Verdict: Good, but not great. I've seen these Prime steaks from Costco before and always felt that they looked 'just barely prime'. I'm a little picky when buying beef and usually search through whats available to find what I want in terms of size and marbling. Don't get me wrong, this was a very good steak. But I think a Choice grade in sous vide for an hour or two is just as tender. Pretty good though - the Costco price for Prime NY Strips is the same as the non-sale price at my local Giant for Choice.

Man, if that tastes as good as it looks, I wouldn't say it is good but GREAT :)
 
You make your own guanciale for that?

No way! I do make my own bacon (i.e., regular bacon, from pork belly). But I have no idea where I would get uncured hog jowl!

I mentioned that my little mom-and-pop gourmet grocery store just went out of biz. I bought a big hunk of guanciale from them at a big discount.

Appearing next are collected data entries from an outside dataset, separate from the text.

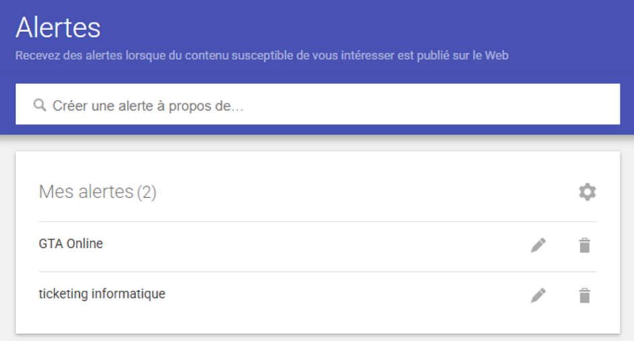
Task: Click the word 'Web' in the subtitle
Action: [496, 55]
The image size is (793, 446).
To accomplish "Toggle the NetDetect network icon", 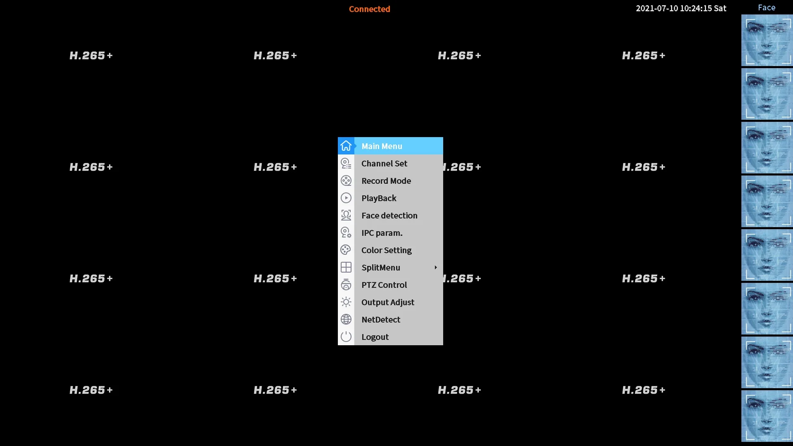I will point(346,319).
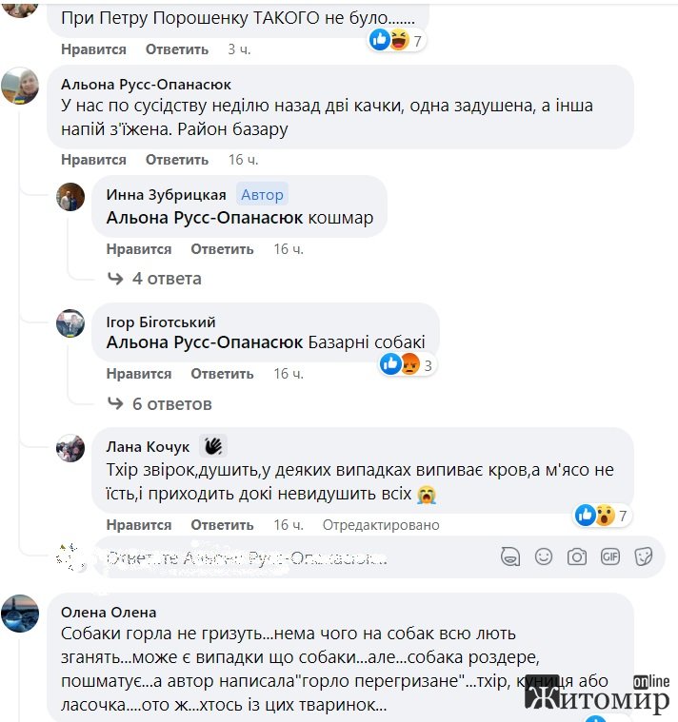Click the Отредактировано edit history label
The width and height of the screenshot is (678, 722).
tap(381, 525)
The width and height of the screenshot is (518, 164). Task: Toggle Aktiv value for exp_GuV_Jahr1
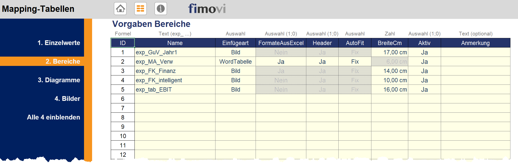point(424,52)
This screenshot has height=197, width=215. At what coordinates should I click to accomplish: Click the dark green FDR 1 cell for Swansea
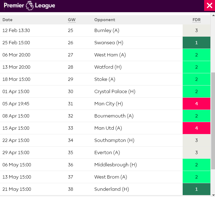click(x=197, y=43)
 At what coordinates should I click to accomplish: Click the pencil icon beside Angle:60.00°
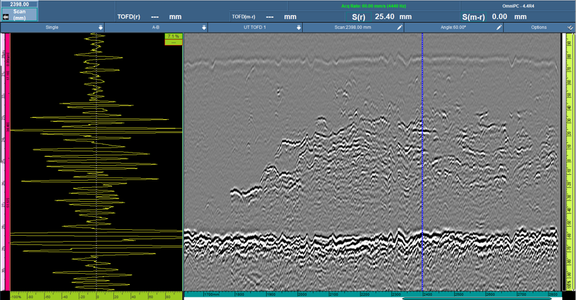tap(499, 28)

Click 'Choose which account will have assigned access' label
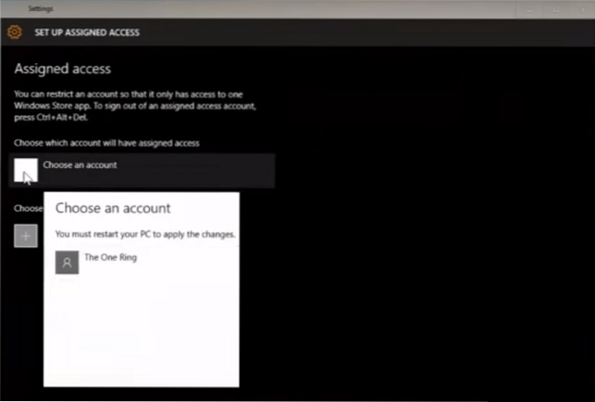point(107,142)
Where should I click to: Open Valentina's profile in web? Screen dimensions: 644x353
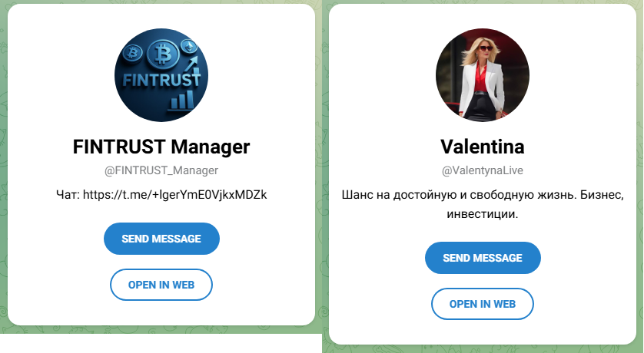482,304
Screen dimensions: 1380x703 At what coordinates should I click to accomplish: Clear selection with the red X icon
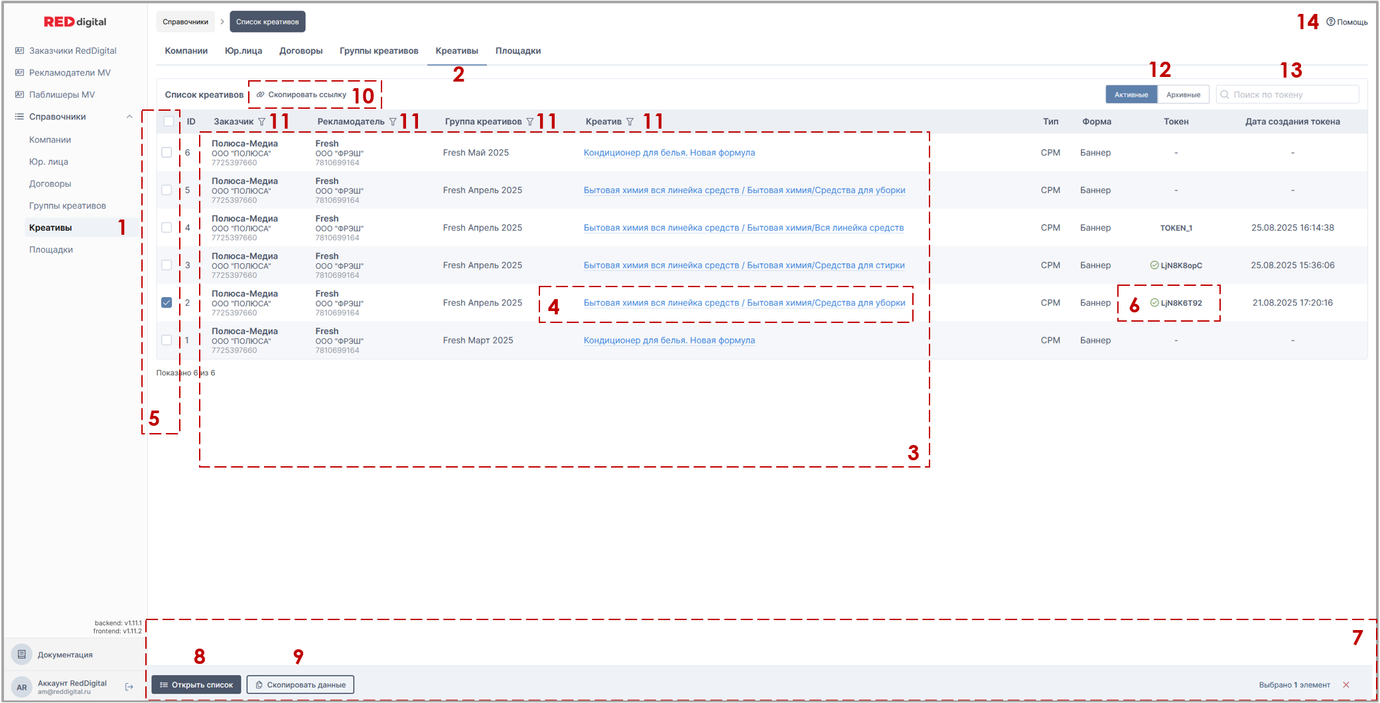[1346, 685]
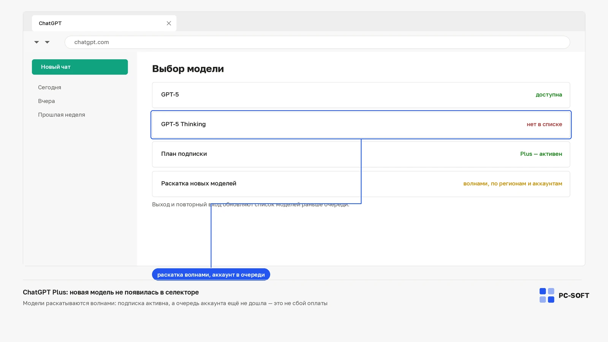Click the Plus — активен status text
The width and height of the screenshot is (608, 342).
tap(541, 154)
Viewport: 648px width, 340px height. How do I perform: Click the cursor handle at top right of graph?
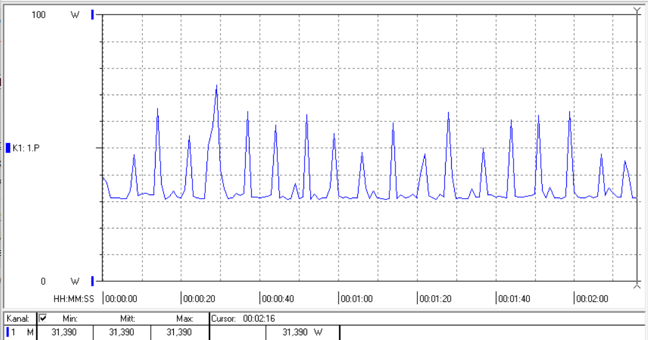[636, 11]

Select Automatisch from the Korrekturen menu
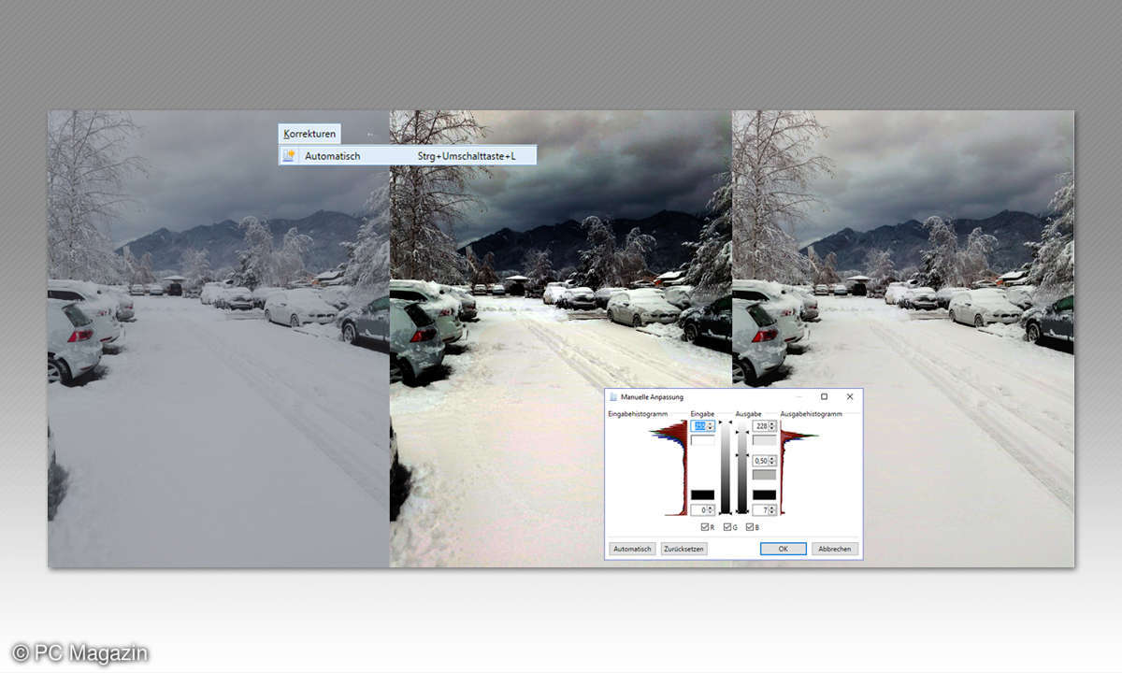coord(332,156)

There is another store a few miles away that carries guanciale, but I would have to make a special trip.
 
Too windy around these parts today to fire up the smoker, so to celebrate my wife being able to spend evenings with us again (she was on 2nd shift for training), I'm doing a hunk of top round very slowly in the oven. Coated and wrapped overnight with Kosher salt. Then started around 1 pm at 170*F (did sear on the stove top first), just raised it to 225*F. Aiming to get it up to 115* internal temperature, then turn off the oven for an hour so it slowly creeps up to 125*F. Should turn out nice and tender, and because of the odd, almost triangular shape of the cut, will be able to offer medium well to some and rare to the boys. Only about 3 lbs so I suspect there will be no leftovers since we rarely eat beef (better to avoid red meat for the diabetics in the house). Plan on serving with ho-made mac'n cheese (two types, one GF) and either a large salad or some petite green beans.

Also got the Smokey Joe going and made some grilled fajita chicken breasts from my wife to use on her lunchtime salads.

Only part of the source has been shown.